Thanks to kerokaze for the inspiration!
I wrote this post a while back about Final Fantasy VIII. Now I think I’ll come around to the next game in the series.
I know a lot of people think about Final Fantasy VIII sticks out simply because of the game mechanics. But I don’t think anyone can deny that, in the beginning, some fans noticed Final Fantasy IX as different.
Let’s consider the reasons:
Final Fantasy IX came out at the tail end of the PS1, and only had a few commercials promoting it. For whatever reason, Squaresoft and Sakaguchi himself didn’t consider this game to be strong enough to promote like the others. So for a while, it seemed like the forgotten Final Fantasy.
The Logo Design
This remains the only logo NOT designed by Yoshitaka Amano. With its darker outlines and line weight, it shows. It looks like a well done imitation, but still seems out-of-place in the mainline series.
Final Fantasy VI, VII and VIII were pretty fast, and kept getting faster with each progression. Then the combat slows to a crawl (really) in IX and then jumps up with X. I think even Final Fantasy I and II are faster after inputting your commands. Final Fantasy IX was so slow, some people left it behind.
Low Technological World
Final Fantasy IX was jarring in this respect. Final Fantasy I – VIII seemed to be following a progression from the Medieval to Modern era. And then Final Fantasy IX reverted the series to the past. Had Final Fantasy IX came after VI, I think more people would have recognised its place in history. However, it came out during a time when people expected more science fantasy elements.
Some people appreciated the Final Fantasy tropes. Others wished Final Fantasy IX spent more time making a name for itself since every Final Fantasy references itself. New fans brought up on Final Fantasy VII and VIII just didn’t get the nostalgia. Some of them would eventually play the true old school games. But others found it forced and inauthentic, shrugged and left it alone.
The Main Character
Cecil was a warrior looking for redemption for his past misdeeds. Terra and Cloud were amnesiacs military persons with a dark past. Squall was a mercenary, with an undercurrent of emotions speeding through his head. Zidane, a cheerful skirt chasing thief, seemed out-of-place among these main characters. Even afterwards in the series, we see an almost unstable teenager with “daddy issues” in the otherwise chipper Tidus. Zidane was refreshing, but just seems to stick out as too colourful.
The Whimsical Designs
Here’s where I think people need to give Final Fantasy IX a chance. Yet, I don’t blame them if they didn’t. Final Fantasy IX’s designs are creative and seem like something out of a storybook. But when you’re a teen, you’re trying to shake the idea of being a little kid. So a lot of people avoided it. The other game with Final Fantasy IX’s aesthetic is Crystal Chronicles…and we rarely talk about those games.

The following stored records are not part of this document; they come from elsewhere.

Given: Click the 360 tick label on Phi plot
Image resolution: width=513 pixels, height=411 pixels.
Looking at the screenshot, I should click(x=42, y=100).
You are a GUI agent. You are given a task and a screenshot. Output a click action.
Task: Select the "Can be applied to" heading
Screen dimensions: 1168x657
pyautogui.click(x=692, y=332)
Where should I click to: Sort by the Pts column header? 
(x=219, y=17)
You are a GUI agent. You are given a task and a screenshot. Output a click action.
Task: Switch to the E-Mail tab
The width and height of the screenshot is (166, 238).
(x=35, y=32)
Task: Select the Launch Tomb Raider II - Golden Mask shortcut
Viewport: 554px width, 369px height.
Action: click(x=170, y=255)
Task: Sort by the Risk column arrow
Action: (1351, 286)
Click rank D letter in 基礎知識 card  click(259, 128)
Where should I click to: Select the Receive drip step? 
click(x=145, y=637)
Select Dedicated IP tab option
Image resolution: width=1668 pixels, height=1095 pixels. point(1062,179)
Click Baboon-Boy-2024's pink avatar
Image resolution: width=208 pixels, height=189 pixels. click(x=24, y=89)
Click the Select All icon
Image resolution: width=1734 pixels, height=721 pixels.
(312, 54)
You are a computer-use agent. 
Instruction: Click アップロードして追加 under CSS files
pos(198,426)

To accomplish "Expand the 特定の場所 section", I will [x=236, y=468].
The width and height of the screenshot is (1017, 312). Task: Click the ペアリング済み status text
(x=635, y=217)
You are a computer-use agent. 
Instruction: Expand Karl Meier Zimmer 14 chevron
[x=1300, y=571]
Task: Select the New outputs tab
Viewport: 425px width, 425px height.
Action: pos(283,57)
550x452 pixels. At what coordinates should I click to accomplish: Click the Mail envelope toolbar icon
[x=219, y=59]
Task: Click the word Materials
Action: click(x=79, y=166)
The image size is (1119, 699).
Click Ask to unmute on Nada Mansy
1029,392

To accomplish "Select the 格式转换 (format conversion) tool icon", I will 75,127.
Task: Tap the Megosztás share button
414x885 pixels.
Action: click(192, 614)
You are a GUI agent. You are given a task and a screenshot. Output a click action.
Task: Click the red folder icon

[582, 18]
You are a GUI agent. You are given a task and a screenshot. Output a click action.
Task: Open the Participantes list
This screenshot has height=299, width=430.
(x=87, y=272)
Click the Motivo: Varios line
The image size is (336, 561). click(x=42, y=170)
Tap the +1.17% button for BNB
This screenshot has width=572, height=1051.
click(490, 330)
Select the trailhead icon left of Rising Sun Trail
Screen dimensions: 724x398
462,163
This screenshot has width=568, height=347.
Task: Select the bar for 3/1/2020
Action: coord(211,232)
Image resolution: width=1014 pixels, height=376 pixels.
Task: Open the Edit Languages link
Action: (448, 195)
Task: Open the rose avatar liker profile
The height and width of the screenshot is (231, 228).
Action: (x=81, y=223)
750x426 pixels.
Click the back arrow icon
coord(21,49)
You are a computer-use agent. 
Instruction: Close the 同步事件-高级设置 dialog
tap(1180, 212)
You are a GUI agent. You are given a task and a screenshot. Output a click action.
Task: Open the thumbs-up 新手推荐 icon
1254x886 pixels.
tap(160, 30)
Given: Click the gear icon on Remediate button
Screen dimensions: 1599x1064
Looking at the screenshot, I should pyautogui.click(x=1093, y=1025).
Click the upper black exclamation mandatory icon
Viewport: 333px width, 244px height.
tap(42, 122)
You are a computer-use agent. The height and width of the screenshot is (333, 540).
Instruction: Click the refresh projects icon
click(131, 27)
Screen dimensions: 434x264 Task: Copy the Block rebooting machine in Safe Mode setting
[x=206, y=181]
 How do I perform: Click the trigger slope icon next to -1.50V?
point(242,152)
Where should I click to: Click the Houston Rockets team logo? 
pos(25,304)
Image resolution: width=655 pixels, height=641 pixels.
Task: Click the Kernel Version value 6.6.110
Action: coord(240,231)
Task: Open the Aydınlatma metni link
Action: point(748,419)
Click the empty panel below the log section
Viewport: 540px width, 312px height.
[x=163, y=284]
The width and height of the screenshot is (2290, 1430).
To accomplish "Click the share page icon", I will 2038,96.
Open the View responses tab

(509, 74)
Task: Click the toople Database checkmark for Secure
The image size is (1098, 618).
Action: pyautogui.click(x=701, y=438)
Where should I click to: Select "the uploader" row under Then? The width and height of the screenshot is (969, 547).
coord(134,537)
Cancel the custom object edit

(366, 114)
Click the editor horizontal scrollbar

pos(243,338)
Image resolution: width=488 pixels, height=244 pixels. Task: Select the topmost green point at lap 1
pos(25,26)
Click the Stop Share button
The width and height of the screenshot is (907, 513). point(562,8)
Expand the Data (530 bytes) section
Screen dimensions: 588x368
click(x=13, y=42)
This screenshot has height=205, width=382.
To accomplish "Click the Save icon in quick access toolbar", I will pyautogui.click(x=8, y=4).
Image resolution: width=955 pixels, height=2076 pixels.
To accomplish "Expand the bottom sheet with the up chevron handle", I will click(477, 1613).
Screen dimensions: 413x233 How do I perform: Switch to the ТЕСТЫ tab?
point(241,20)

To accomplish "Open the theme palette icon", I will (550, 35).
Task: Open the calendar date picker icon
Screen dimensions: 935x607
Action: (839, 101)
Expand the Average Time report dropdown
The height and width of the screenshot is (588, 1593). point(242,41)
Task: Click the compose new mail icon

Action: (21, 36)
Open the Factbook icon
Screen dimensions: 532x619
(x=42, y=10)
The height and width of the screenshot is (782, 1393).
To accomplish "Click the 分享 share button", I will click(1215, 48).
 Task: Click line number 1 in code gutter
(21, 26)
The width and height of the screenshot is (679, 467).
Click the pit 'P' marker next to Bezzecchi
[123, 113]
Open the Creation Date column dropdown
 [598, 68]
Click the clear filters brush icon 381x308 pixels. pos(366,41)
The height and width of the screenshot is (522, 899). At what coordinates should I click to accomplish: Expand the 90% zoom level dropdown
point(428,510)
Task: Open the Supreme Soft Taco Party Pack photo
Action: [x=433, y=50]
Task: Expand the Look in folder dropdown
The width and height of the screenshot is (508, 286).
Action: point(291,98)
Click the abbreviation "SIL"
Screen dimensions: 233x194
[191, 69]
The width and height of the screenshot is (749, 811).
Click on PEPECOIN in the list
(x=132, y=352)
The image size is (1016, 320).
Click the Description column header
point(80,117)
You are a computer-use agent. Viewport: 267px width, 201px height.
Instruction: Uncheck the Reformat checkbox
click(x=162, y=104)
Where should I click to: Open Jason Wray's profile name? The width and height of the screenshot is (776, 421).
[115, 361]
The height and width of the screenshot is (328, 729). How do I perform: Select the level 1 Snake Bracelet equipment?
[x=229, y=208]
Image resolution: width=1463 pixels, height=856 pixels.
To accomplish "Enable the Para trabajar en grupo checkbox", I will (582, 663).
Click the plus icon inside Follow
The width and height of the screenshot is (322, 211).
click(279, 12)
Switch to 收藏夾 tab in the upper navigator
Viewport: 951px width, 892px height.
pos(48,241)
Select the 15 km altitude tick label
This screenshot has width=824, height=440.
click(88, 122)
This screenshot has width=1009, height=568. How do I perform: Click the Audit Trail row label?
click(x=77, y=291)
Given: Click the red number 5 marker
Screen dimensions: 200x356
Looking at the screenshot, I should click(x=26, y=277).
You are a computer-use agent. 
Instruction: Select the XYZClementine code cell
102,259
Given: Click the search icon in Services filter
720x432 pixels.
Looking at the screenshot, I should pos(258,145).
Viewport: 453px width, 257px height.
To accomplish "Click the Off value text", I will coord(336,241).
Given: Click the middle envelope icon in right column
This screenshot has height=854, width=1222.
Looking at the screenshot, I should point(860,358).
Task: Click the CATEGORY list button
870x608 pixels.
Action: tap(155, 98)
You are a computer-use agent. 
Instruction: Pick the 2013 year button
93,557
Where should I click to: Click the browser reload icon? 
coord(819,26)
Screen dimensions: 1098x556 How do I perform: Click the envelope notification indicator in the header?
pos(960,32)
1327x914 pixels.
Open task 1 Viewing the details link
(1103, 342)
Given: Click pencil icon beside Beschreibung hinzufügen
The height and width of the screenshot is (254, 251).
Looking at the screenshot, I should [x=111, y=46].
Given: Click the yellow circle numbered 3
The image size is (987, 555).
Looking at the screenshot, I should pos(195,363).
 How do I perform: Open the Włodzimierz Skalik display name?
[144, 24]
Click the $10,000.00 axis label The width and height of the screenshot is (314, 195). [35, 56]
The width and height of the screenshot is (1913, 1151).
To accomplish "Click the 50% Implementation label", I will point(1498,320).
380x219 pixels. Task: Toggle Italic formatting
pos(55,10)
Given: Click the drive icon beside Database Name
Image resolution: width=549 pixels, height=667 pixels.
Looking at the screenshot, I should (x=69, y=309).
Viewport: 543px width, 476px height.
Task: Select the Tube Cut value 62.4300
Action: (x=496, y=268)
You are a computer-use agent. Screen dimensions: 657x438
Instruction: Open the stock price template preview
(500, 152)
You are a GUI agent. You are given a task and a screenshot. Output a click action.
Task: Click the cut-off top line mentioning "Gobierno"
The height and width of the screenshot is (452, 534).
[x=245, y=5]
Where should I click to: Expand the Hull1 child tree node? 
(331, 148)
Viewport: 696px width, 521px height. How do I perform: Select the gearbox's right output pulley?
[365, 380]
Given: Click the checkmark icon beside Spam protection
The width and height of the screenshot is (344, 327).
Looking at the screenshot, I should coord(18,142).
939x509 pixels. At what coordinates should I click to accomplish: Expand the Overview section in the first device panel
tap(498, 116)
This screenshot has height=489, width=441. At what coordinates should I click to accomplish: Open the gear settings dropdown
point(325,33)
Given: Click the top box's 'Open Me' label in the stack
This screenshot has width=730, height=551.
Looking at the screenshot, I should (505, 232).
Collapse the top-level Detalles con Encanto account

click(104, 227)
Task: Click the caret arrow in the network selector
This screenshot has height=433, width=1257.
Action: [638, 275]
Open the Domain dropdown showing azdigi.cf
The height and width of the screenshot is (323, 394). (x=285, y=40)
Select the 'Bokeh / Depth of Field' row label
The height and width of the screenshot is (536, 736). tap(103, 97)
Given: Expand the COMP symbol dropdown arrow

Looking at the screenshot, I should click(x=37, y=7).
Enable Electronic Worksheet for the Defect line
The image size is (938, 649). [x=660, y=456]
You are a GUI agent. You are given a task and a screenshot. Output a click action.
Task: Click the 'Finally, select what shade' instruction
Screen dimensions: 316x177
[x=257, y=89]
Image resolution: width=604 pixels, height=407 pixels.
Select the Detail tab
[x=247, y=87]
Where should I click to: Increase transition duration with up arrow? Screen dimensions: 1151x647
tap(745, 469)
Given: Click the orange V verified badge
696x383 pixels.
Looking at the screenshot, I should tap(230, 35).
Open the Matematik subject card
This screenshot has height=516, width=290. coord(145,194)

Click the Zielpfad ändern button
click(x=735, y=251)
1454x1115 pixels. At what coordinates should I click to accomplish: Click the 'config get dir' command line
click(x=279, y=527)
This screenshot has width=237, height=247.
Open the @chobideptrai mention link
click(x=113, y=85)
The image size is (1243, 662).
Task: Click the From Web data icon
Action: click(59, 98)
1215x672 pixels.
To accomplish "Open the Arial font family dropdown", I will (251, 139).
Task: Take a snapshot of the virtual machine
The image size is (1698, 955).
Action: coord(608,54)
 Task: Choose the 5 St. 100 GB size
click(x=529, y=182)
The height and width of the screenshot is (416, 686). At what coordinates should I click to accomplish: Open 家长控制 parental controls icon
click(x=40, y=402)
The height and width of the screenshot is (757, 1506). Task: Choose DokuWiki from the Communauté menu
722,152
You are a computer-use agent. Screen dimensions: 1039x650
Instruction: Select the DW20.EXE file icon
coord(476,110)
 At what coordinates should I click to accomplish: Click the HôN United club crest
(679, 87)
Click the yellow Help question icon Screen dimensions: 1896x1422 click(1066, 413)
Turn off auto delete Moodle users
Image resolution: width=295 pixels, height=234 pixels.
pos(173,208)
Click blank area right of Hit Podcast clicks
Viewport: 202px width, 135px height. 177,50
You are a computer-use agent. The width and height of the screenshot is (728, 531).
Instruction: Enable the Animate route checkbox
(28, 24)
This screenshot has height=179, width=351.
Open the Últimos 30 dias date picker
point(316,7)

Weird tonal shifts are nothing new in Final Fantasy. Remember when Cloud crossdresses shortly after blowing up reactors? But the difference is I think the writers of Final Fantasy IX knew better. The game makes corny and cheesy jokes, but then pontificates on existential themes. Some people may say Final Fantasy IX doesn’t take itself seriously, but I don’t think this is accurate. Final Fantasy VIII is a quirky game with silly characters and rarely lets up. Final Fantasy IX has a lot of deep and well done scenes which beg thoughtful introspection. And then it reverts back to low brow characteristics.
A lot of fans didn’t find Final Fantasy IX very memorable. Final Fantasy VII, VIII and IX all had memorable openings. But I think Final Fantasy VII and VIII had more memorable scenes overall. Vivi’s scene is perhaps the best in the game, happens on disc 1 and then…what?
And there you have it. Reasons why Final Fantasy IX, a classic game, still sticks out as at times.